Eight teenagers from across Australia have jointly filed a class action lawsuit to stop the expansion of Whitehaven’s Coal Vickery coal mine in Gunnedah. This suit is the latest in a rising trend of climate litigation in the country, coming just two months after 23-year-old Katta O’Donnell sued the Australian government for failing to disclose financial risks in its investments caused by climate change (Reuters and Guardian).

Though connected to a rising tide of youth climate action, observers say that the mechanisms in the Whitehaven case are unique (ABC). Rather than filing for an injunction based on environmental law, these teens and their counsel opted instead to appeal to the government’s common-law duty of care (Guardian). The claimants argue that Australia’s Environment Minister, Susan Ley, cannot approve the proposed expansion because the ensuing greenhouse gas emissions would worsen climate change and endanger their futures, a violation of her responsibility to safeguard their well-being. If they are successful, they could create a powerful precedent, greatly increasing the difficulty of siting future coal projects in the country (Sydney Morning Herald and ABC).

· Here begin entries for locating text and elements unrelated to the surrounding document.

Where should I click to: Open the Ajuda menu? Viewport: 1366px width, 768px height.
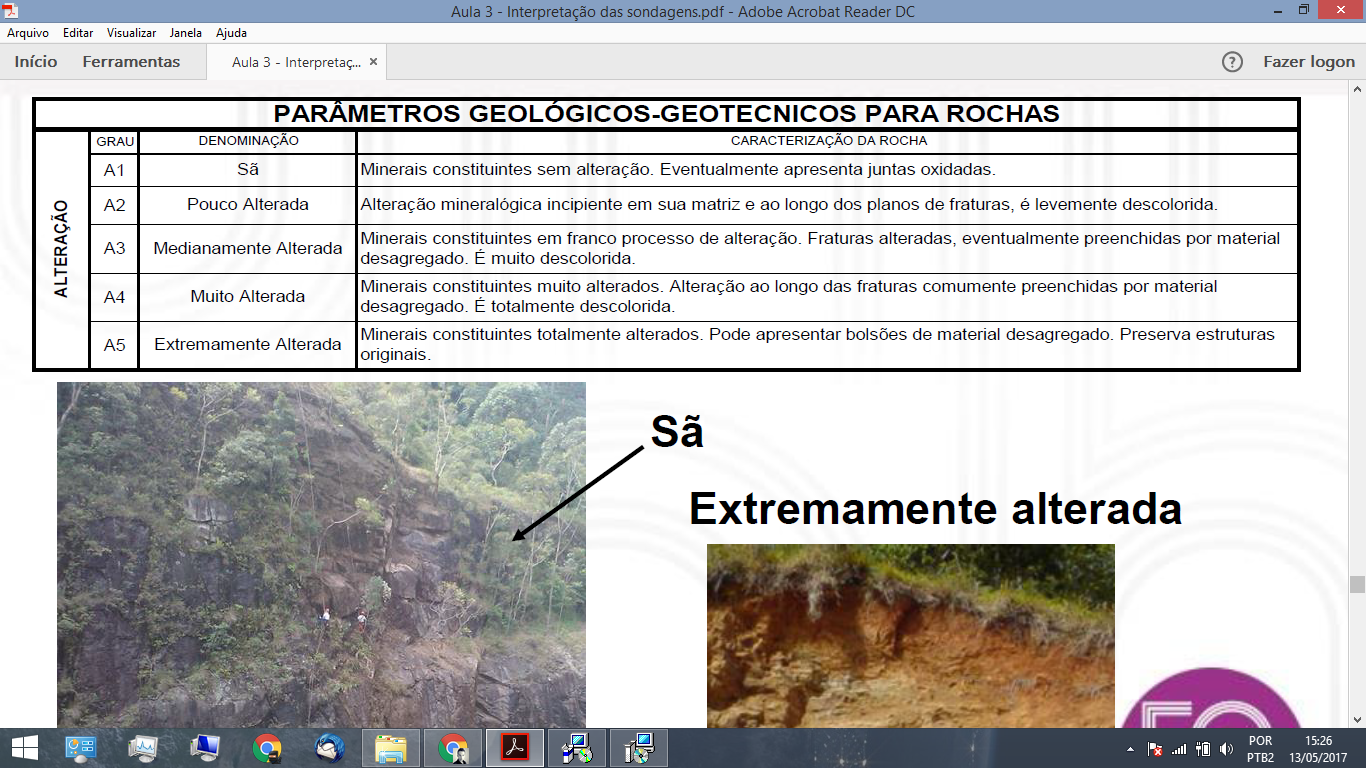point(229,32)
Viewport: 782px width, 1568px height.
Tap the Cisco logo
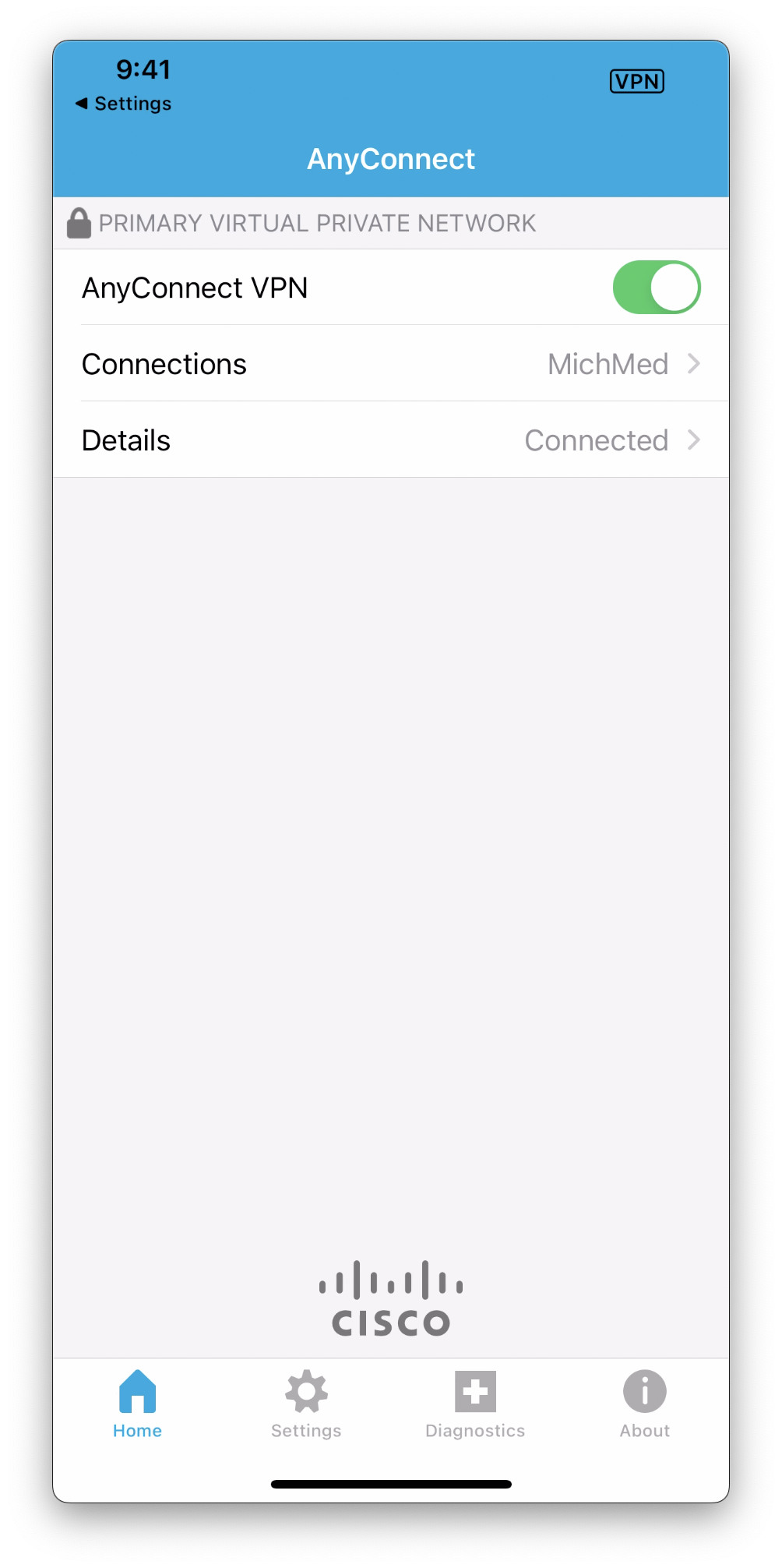[x=391, y=1298]
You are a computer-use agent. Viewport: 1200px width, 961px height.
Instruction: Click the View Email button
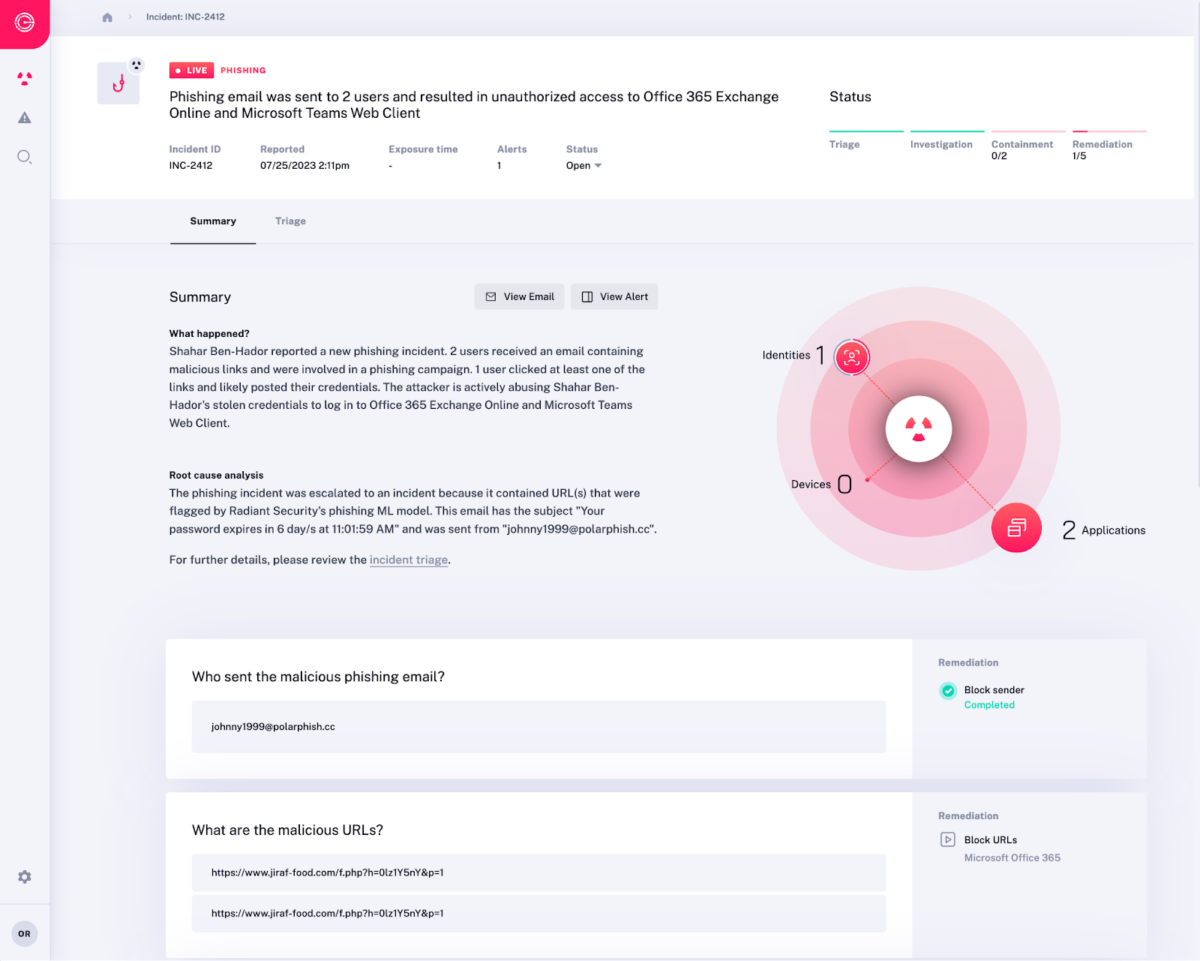519,297

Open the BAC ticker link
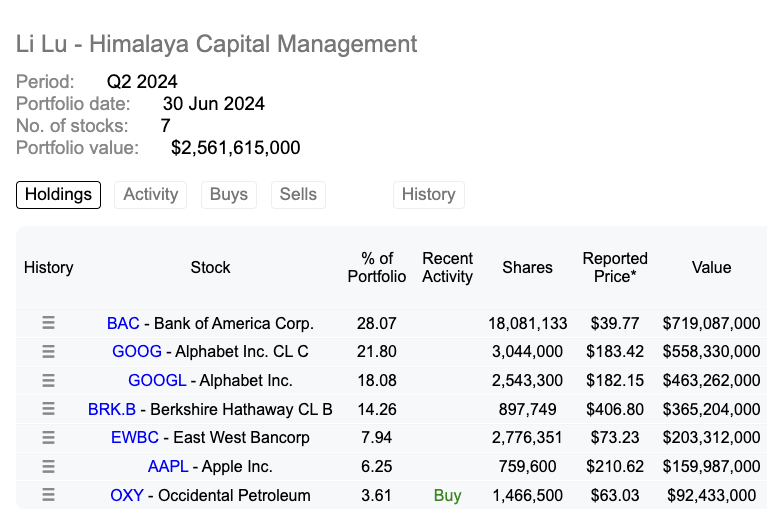coord(123,323)
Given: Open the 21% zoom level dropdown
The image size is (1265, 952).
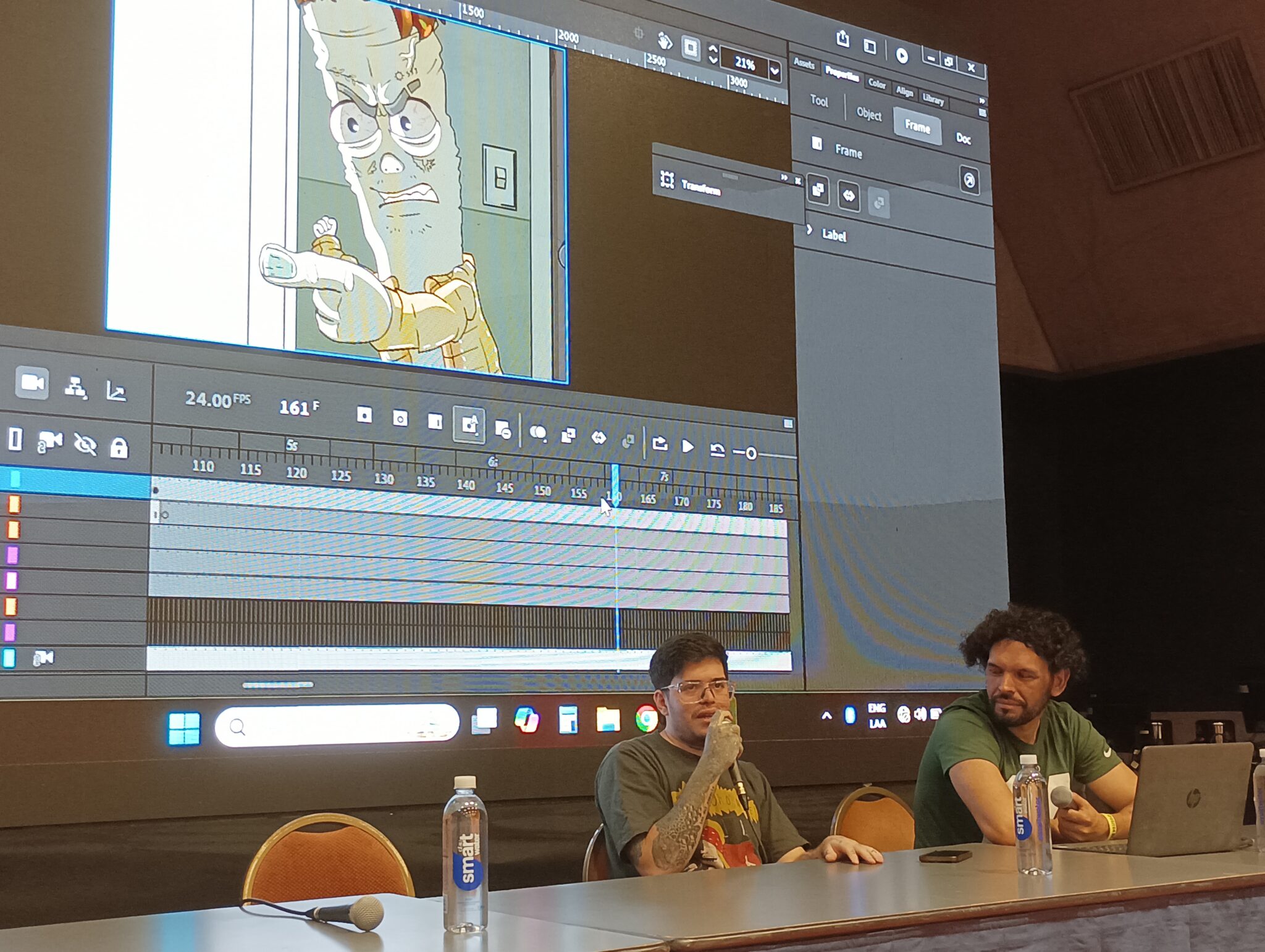Looking at the screenshot, I should [775, 70].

If the proposed mine expansion is carried out, experts estimate it will create approximately 100 million tons of CO2 equivalent, an amount almost equal to the sum of emissions generated by all forms of Australian domestic transportation annually (ABC). However, estimates released by Whitehaven project that the expansion would create as many as 450 jobs and generate $930 million of state economic benefit (Reuters).